Sentiu o peso dos anos, a passagem do tempo, o envelhecimento que presenteara com cabelos brancos visíveis, mas sem qualquer sinal de calvície.  A pequena Julia não se mexia. Dormia calma, tranquila, coberta por um cobertor rosa, cabelos espetados e bem escuros. O sorriso discreto e contido desenhou-se no seu rosto, sem esconder a melancolia, a frustração de não ter atingido muitos dos objetivos a que tinha se proposto.

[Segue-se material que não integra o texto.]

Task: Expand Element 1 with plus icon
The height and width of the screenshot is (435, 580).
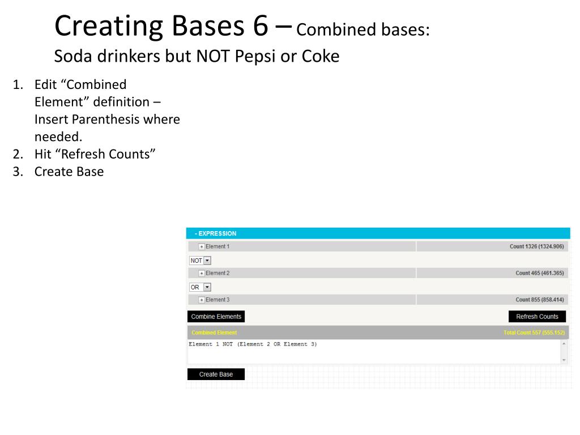Action: coord(202,247)
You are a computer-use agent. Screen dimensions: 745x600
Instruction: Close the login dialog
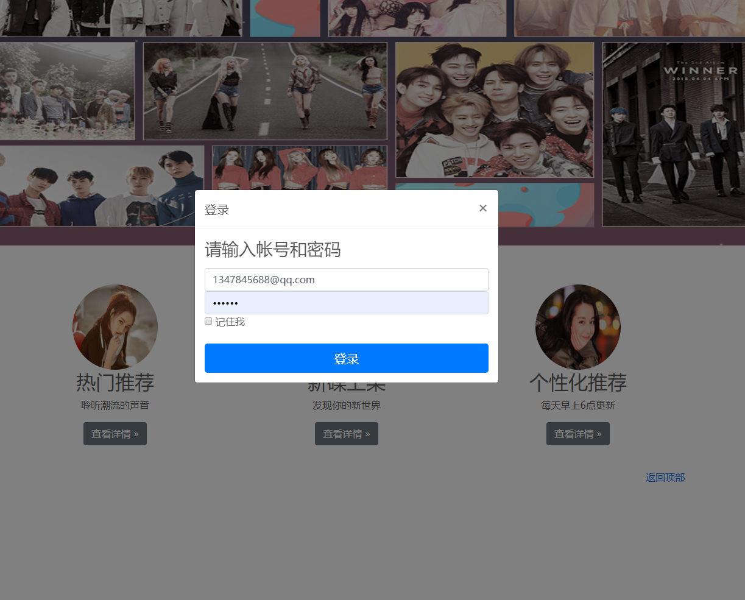(x=482, y=208)
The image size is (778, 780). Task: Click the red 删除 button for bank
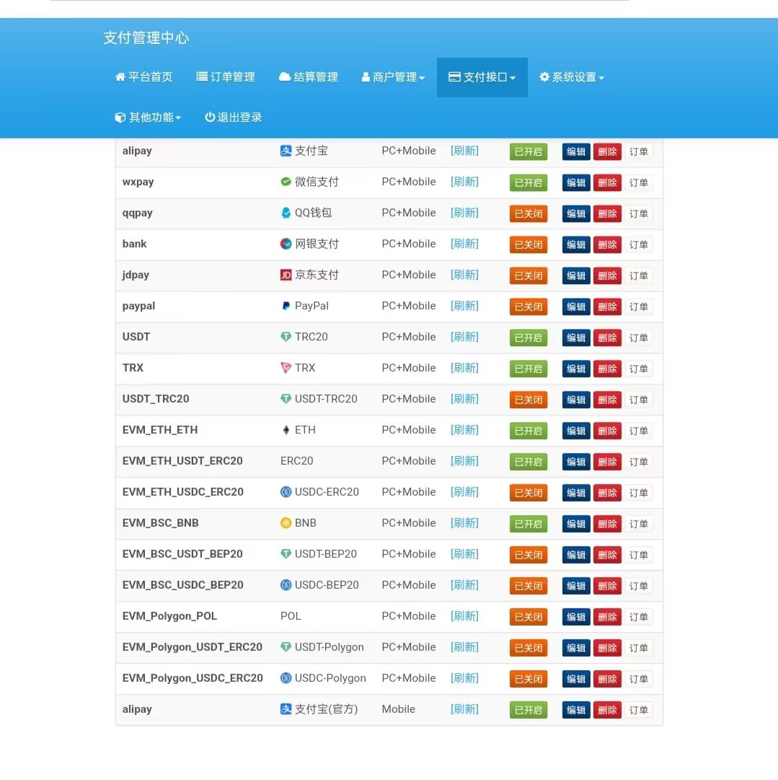click(x=607, y=245)
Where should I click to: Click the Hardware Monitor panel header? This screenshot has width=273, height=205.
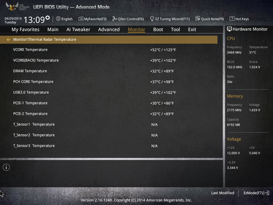[x=247, y=29]
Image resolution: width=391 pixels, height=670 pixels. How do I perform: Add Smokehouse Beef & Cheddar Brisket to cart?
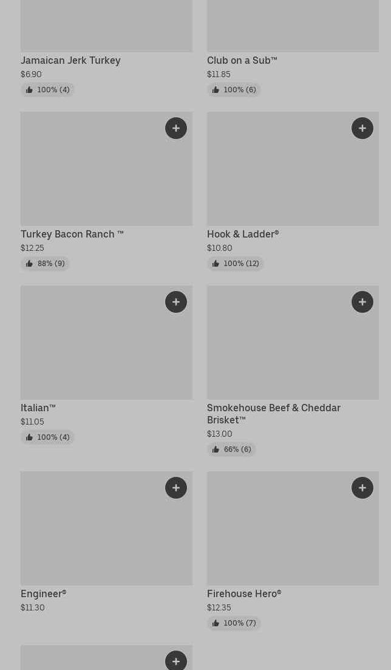pos(362,302)
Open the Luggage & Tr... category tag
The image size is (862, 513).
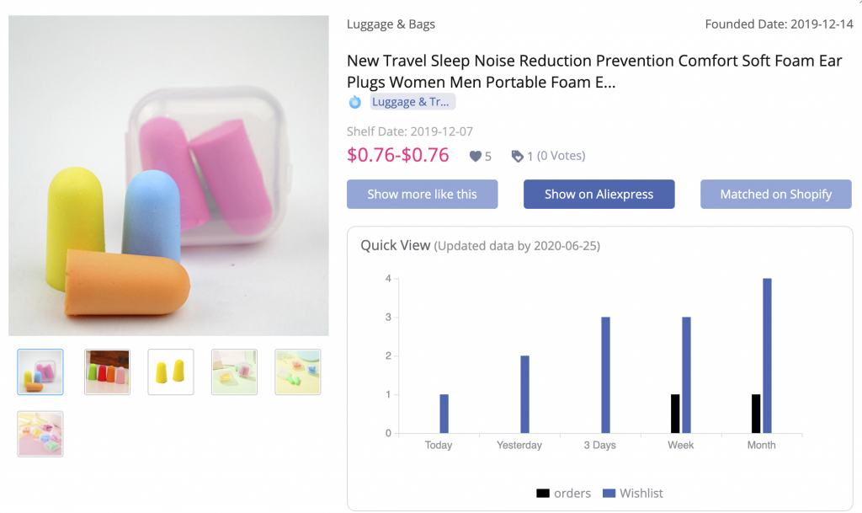pyautogui.click(x=412, y=102)
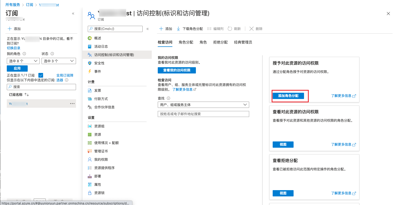Open 活动日志 icon in sidebar
The height and width of the screenshot is (205, 397).
tap(90, 46)
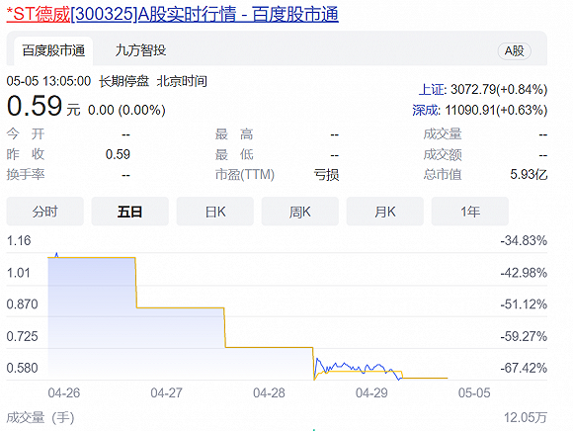Open the *ST德威 stock title link
Screen dimensions: 573x431
173,15
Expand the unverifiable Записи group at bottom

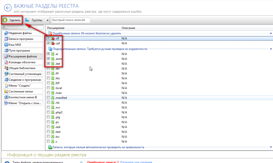(x=271, y=147)
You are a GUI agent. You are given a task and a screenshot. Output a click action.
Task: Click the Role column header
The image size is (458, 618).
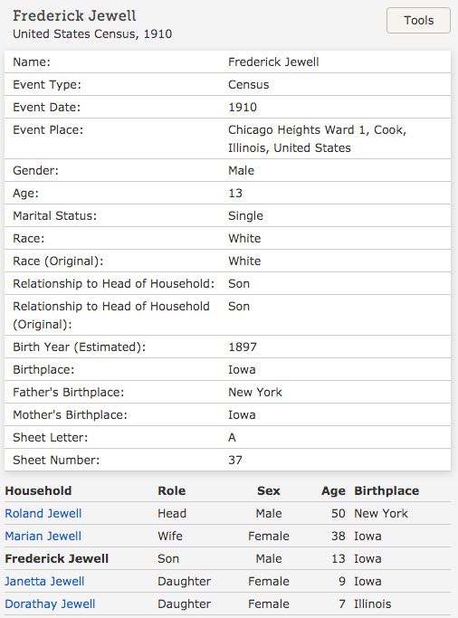tap(171, 490)
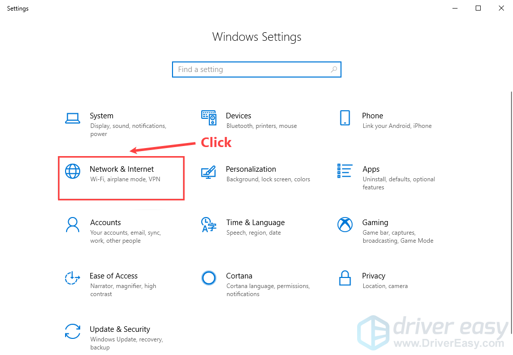Select the Network & Internet globe icon
513x355 pixels.
(73, 172)
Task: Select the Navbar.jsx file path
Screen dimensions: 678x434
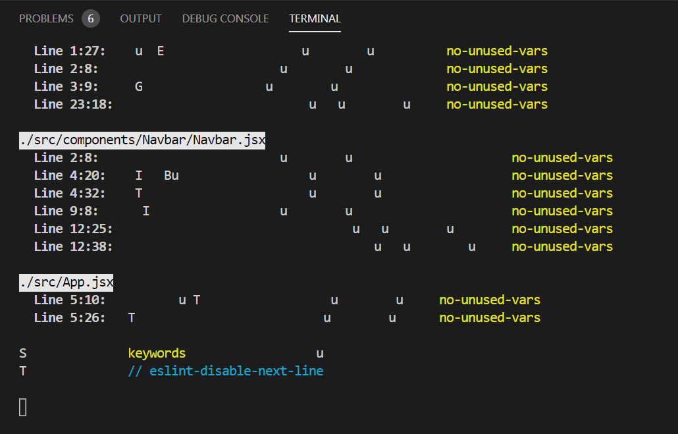Action: [x=142, y=140]
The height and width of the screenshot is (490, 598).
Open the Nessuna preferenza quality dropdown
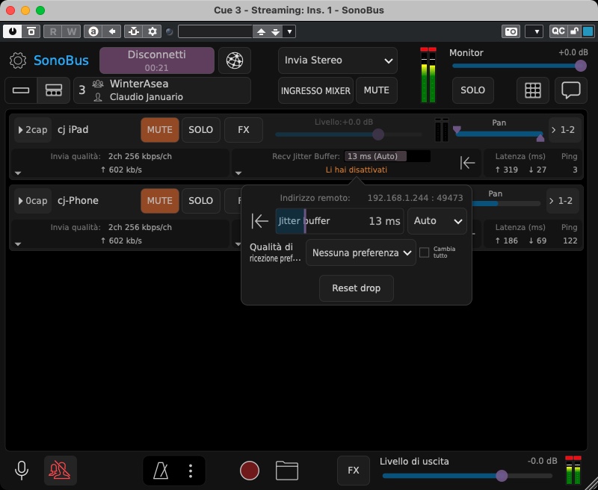(361, 253)
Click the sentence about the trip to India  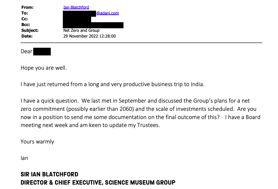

Cobrava-se por isto.

Lembrou-se da primeira vez que viu a filha no berçário, olhos abertos, atenta, desperta para o mundo e curiosa por tudo que a cercava. Chorou naquele momento em que a paternidade se descortinou. Chorou de uma maneira única e que lhe marcaria para sempre. As lágrimas derramadas naquela madrugada tiveram o dom de cavar sulcos profundos em seu coração, que parecia ser de granito.

Os ensaios haviam acabado e o momento da estreia havia chegado. Em cartaz, o pai.  Buscou na memória os bons e maus momentos em que se apresentara em cena. No geral, avaliou bem seu desempenho,  sem falsa modéstia. Era um bom pai. Tinha sido e continuava a ser. E pedia a Deus, todos os dias, que continuasse a ser. Disfarçava suas fraquezas, poupava os filhos e a esposa das dificuldades financeiras e das noites mal dormidas, omitia as vezes em que deixava de almoçar para economizar o dinheiro e destiná-lo para algum fim familiar.

O vazio inicial foi preenchido com a sensação de realização, de trabalho bem feito, do sacrifício valer a pena, de ter cumprido a missão que lhe fora confiada até o momento. Não experimentaria a paternidade de novo.  Vivia a paternidade diariamente e isto ninguém seria capaz de lhe tirar. Apesar dos pesares o que tinha era de uma riqueza incalculável.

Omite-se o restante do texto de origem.